Extracted data =>
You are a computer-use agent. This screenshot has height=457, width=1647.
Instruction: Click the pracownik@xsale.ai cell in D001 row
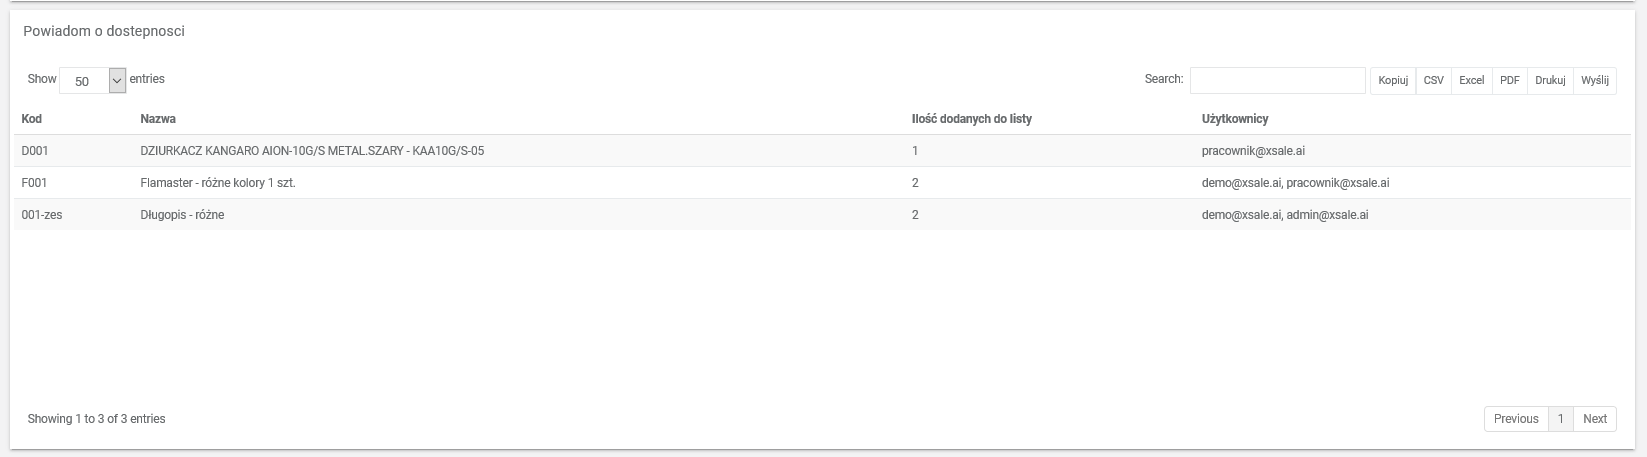point(1253,151)
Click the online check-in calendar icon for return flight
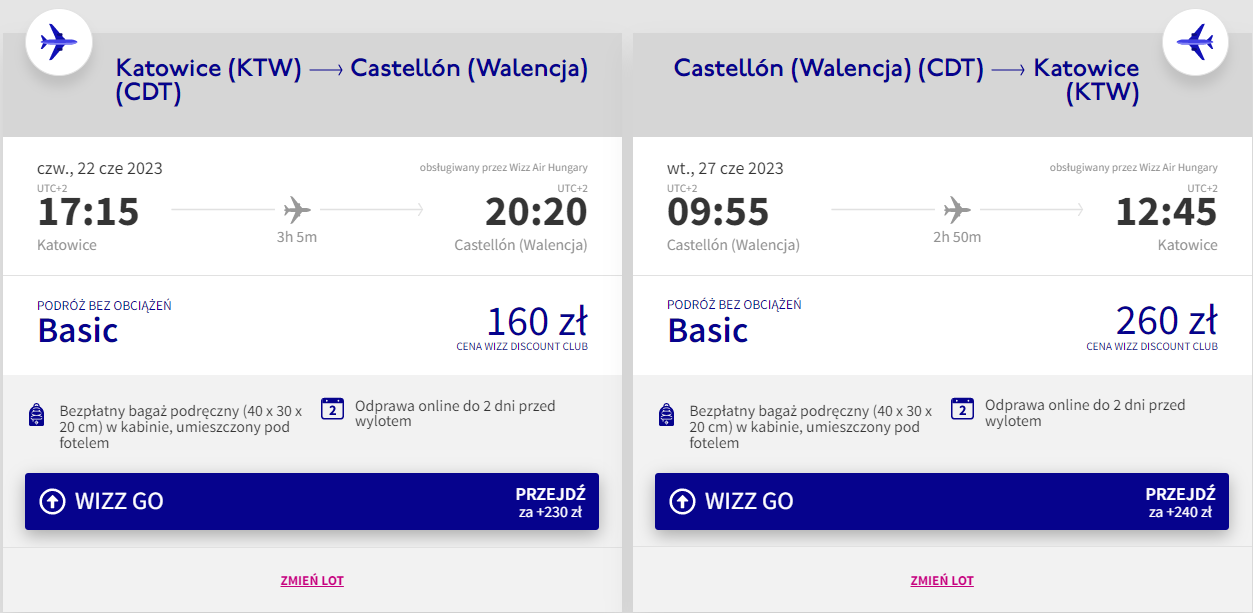This screenshot has width=1253, height=613. tap(962, 408)

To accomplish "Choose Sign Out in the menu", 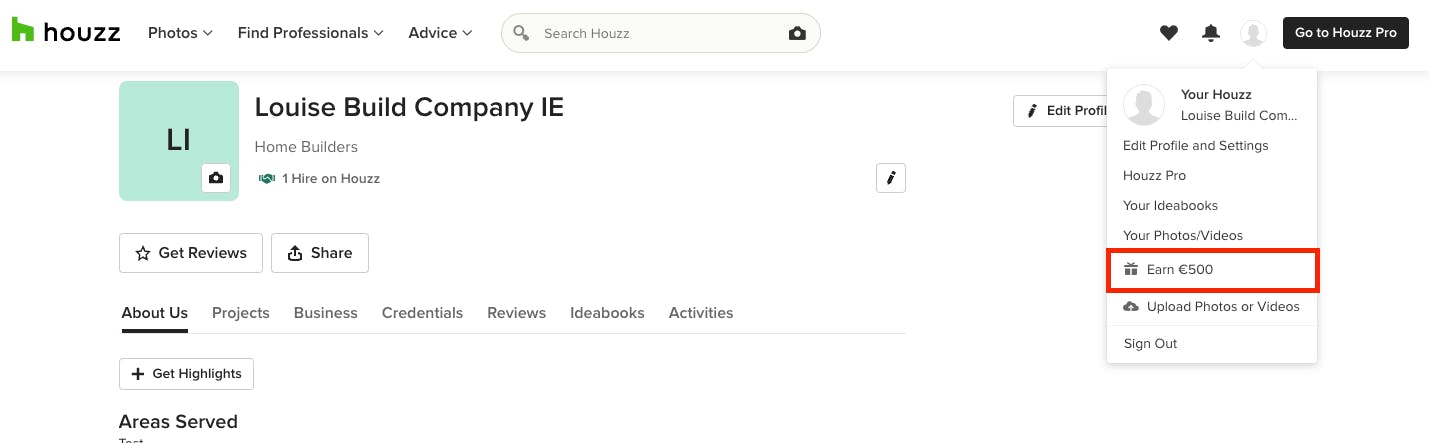I will (x=1150, y=343).
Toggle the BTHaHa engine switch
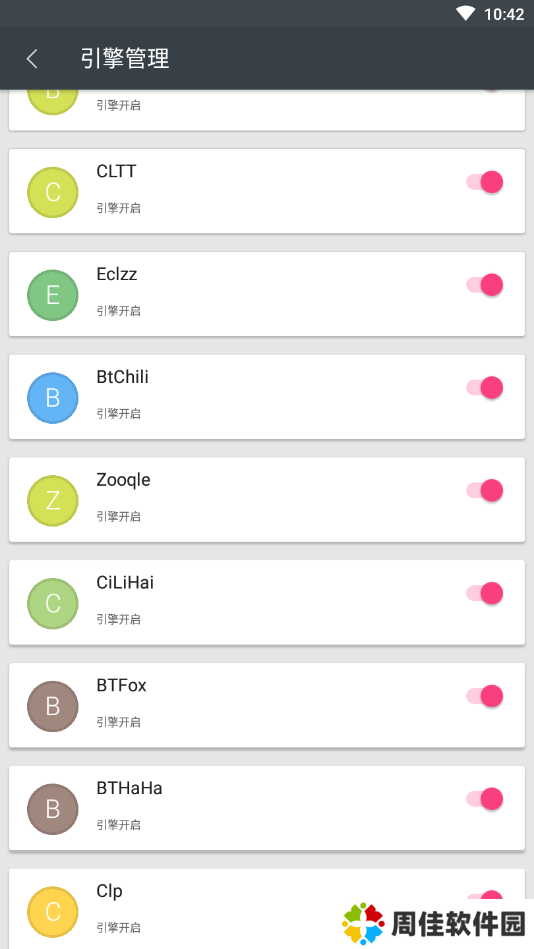 [x=485, y=800]
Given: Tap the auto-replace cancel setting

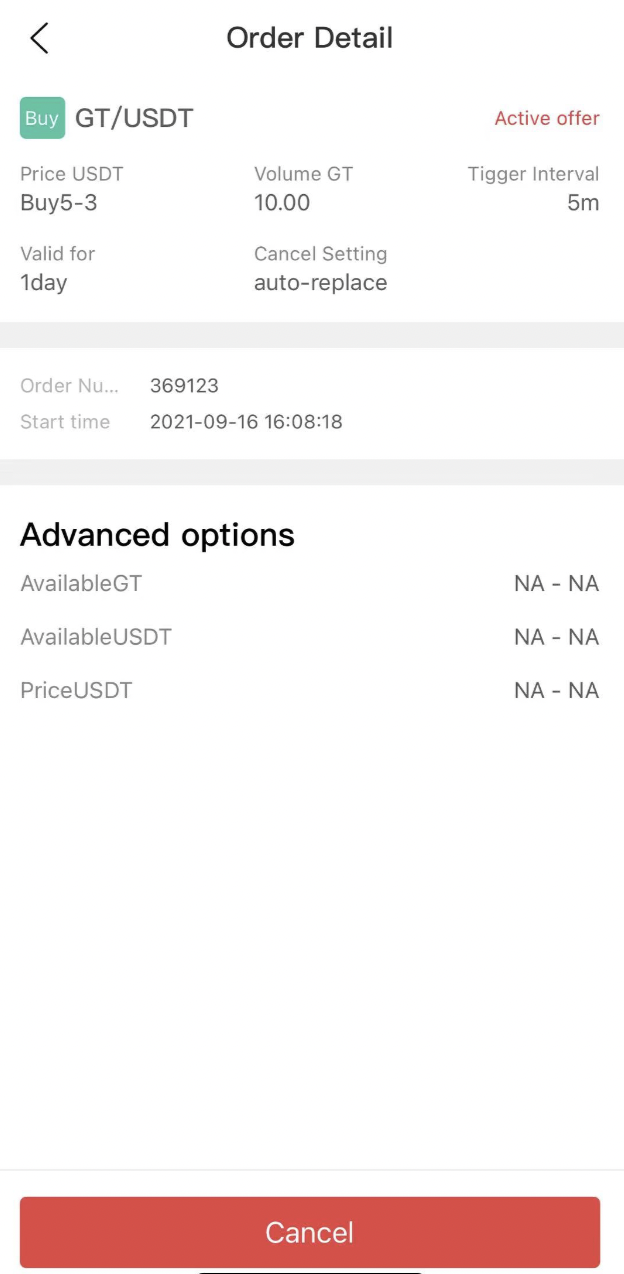Looking at the screenshot, I should tap(320, 283).
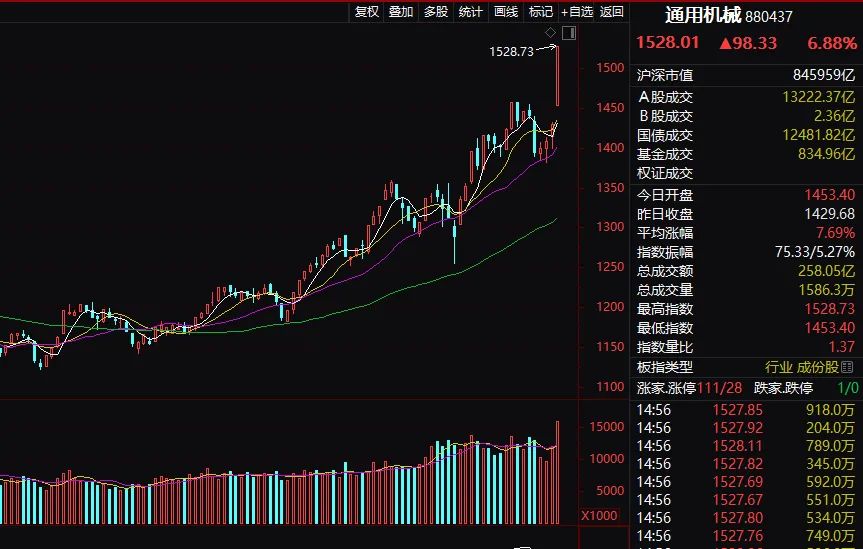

Prompt =>
No pictures go in the copy. Output exactly the lines from the line containing "Toggle the BTHaHa engine switch" through the end of the listing above.

Response =>
Toggle the BTHaHa engine switch
 [x=485, y=800]
Given: Tap the auto-replace cancel setting

Looking at the screenshot, I should tap(320, 283).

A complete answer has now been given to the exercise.